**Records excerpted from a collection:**
_ _ _ _
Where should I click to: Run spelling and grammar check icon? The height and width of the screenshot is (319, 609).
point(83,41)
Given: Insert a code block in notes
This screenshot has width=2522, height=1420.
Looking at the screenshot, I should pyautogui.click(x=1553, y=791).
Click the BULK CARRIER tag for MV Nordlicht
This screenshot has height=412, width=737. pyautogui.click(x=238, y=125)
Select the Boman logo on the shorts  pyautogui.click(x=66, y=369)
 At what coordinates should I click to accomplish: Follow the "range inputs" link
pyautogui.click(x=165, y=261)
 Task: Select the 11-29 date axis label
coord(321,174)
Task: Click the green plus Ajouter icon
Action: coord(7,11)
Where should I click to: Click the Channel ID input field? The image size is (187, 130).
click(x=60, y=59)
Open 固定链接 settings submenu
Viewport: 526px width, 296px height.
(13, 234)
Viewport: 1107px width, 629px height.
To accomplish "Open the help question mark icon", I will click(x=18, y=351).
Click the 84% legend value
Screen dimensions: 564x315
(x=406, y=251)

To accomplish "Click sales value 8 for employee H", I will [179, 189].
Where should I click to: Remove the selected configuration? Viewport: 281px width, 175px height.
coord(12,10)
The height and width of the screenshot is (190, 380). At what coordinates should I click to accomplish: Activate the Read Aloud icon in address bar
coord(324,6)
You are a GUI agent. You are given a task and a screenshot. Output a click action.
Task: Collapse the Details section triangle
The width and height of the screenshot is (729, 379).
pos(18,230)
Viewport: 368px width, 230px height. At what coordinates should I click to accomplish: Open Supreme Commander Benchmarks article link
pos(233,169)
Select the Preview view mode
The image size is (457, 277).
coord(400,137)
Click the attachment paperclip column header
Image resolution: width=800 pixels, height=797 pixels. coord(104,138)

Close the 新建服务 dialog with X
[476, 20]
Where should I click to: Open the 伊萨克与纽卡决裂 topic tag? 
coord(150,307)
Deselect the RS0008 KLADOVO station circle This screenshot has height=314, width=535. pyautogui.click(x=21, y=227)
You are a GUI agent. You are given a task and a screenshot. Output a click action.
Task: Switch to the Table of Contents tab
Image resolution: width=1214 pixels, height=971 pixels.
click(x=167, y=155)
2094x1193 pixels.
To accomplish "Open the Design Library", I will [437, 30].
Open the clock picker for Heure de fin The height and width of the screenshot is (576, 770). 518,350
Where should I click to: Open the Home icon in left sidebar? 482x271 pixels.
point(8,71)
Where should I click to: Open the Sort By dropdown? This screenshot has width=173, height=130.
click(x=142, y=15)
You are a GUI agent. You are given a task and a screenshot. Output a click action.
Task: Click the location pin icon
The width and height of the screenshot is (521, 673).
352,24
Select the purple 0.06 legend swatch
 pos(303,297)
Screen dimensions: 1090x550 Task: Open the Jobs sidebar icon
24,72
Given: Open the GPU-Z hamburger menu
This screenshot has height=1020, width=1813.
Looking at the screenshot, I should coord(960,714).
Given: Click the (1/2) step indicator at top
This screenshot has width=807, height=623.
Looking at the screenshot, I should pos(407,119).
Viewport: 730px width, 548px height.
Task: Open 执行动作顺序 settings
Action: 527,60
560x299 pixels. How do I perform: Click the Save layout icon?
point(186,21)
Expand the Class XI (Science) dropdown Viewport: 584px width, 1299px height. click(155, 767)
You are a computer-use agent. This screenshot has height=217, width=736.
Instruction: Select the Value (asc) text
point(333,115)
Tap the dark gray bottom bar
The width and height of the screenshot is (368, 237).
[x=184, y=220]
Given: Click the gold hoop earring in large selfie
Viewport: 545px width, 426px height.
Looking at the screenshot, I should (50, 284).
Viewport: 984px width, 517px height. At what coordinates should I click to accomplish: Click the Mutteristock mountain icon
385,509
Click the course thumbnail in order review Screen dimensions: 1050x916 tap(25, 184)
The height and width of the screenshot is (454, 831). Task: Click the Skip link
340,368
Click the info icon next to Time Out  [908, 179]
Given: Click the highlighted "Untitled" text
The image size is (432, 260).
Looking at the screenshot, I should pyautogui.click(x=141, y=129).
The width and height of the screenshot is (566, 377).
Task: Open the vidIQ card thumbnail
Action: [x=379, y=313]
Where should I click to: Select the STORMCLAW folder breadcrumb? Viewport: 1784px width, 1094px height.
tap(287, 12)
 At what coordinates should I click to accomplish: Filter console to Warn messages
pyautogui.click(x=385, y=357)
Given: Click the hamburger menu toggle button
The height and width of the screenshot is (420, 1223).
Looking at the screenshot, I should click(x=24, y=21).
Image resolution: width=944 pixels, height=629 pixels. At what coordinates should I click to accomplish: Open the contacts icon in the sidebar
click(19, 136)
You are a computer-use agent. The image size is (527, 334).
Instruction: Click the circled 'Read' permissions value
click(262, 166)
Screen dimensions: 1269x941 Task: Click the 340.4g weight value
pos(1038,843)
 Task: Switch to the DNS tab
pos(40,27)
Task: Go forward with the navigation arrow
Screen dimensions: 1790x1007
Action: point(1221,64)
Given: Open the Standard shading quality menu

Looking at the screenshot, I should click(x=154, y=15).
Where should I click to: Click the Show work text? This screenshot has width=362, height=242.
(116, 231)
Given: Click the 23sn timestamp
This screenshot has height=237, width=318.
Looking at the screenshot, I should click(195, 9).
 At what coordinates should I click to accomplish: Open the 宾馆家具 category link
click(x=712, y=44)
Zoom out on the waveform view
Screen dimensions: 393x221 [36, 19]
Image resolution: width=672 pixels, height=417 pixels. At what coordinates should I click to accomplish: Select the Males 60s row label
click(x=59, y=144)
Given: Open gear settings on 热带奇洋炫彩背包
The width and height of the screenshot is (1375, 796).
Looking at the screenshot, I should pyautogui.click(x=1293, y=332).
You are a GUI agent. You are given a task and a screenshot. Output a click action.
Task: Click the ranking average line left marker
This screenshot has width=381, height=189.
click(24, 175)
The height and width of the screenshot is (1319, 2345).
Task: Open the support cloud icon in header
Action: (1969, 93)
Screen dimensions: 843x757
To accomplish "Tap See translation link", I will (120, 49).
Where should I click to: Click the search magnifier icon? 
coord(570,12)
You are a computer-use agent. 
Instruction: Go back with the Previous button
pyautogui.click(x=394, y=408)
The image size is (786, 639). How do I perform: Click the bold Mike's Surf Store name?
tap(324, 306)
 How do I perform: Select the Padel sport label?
_ _ _ _
**PROBLEM STATEMENT:**
In the listing, swap "code block" for "table" everywhere from the line containing "Given: Insert a code block in notes" down to the line containing "should pyautogui.click(x=1553, y=791).", leaving all else unchanged. Return only those lines.

**ANSWER:**
Given: Insert a table in notes
This screenshot has width=2522, height=1420.
Looking at the screenshot, I should pyautogui.click(x=1553, y=791).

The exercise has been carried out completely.